Your goal
The response should contain every record, reproduced exactly.

(Saved data entries)

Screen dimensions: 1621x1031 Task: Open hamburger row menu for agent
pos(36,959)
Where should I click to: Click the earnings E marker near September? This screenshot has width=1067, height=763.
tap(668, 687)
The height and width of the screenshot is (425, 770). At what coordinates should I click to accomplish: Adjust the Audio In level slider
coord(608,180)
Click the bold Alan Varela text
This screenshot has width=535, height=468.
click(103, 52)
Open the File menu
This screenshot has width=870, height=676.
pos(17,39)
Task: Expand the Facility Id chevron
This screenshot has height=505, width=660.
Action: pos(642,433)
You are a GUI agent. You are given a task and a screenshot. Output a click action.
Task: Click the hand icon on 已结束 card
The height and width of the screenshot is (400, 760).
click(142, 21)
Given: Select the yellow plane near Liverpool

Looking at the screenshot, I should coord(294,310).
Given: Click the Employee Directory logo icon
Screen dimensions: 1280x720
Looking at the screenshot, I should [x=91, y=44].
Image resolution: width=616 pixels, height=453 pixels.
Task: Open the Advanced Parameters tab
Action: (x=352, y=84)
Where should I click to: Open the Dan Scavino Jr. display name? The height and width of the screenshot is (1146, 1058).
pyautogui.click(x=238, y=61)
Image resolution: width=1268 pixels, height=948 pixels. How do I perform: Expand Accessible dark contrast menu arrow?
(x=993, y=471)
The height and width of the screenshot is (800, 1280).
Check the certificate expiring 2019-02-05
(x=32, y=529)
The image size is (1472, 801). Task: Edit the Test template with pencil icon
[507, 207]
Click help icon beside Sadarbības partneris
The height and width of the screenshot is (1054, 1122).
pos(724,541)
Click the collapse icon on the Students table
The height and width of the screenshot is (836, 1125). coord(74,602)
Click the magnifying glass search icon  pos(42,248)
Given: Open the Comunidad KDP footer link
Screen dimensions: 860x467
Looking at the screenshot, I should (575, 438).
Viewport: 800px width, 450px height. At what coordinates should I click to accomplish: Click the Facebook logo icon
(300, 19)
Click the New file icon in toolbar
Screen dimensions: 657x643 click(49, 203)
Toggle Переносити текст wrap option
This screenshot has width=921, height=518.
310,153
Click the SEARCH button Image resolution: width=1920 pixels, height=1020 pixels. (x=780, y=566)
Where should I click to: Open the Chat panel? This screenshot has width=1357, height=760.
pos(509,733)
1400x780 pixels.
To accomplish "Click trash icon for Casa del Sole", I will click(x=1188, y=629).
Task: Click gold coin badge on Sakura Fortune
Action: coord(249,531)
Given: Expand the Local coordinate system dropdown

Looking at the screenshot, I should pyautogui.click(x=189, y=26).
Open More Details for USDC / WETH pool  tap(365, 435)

Task solution
Screen dimensions: 1621x1031 Task: Open hamburger row menu for agent
pos(36,959)
Where should I click to: Click the earnings E marker near September? This screenshot has width=1067, height=763.
tap(668, 687)
The height and width of the screenshot is (425, 770). At what coordinates should I click to accomplish: Adjust the Audio In level slider
coord(608,180)
Click the bold Alan Varela text
This screenshot has width=535, height=468.
click(103, 52)
Open the File menu
This screenshot has width=870, height=676.
pos(17,39)
Task: Expand the Facility Id chevron
This screenshot has height=505, width=660.
Action: pos(642,433)
You are a GUI agent. You are given a task and a screenshot. Output a click action.
Task: Click the hand icon on 已结束 card
The height and width of the screenshot is (400, 760).
click(142, 21)
Given: Select the yellow plane near Liverpool

Looking at the screenshot, I should coord(294,310).
Given: Click the Employee Directory logo icon
Screen dimensions: 1280x720
Looking at the screenshot, I should [x=91, y=44].
Image resolution: width=616 pixels, height=453 pixels.
Task: Open the Advanced Parameters tab
Action: (x=352, y=84)
Where should I click to: Open the Dan Scavino Jr. display name? The height and width of the screenshot is (1146, 1058).
pyautogui.click(x=238, y=61)
Image resolution: width=1268 pixels, height=948 pixels. How do I perform: Expand Accessible dark contrast menu arrow?
(x=993, y=471)
The height and width of the screenshot is (800, 1280).
Check the certificate expiring 2019-02-05
(x=32, y=529)
The image size is (1472, 801). Task: Edit the Test template with pencil icon
[507, 207]
Click help icon beside Sadarbības partneris
The height and width of the screenshot is (1054, 1122).
pos(724,541)
Click the collapse icon on the Students table
The height and width of the screenshot is (836, 1125). coord(74,602)
Click the magnifying glass search icon  pos(42,248)
Given: Open the Comunidad KDP footer link
Screen dimensions: 860x467
Looking at the screenshot, I should (575, 438).
Viewport: 800px width, 450px height. At what coordinates should I click to accomplish: Click the Facebook logo icon
(300, 19)
Click the New file icon in toolbar
Screen dimensions: 657x643 click(49, 203)
Toggle Переносити текст wrap option
This screenshot has width=921, height=518.
310,153
Click the SEARCH button Image resolution: width=1920 pixels, height=1020 pixels. (x=780, y=566)
Where should I click to: Open the Chat panel? This screenshot has width=1357, height=760.
pos(509,733)
1400x780 pixels.
To accomplish "Click trash icon for Casa del Sole", I will click(x=1188, y=629).
Task: Click gold coin badge on Sakura Fortune
Action: coord(249,531)
Given: Expand the Local coordinate system dropdown

Looking at the screenshot, I should pyautogui.click(x=189, y=26).
Open More Details for USDC / WETH pool  tap(365, 435)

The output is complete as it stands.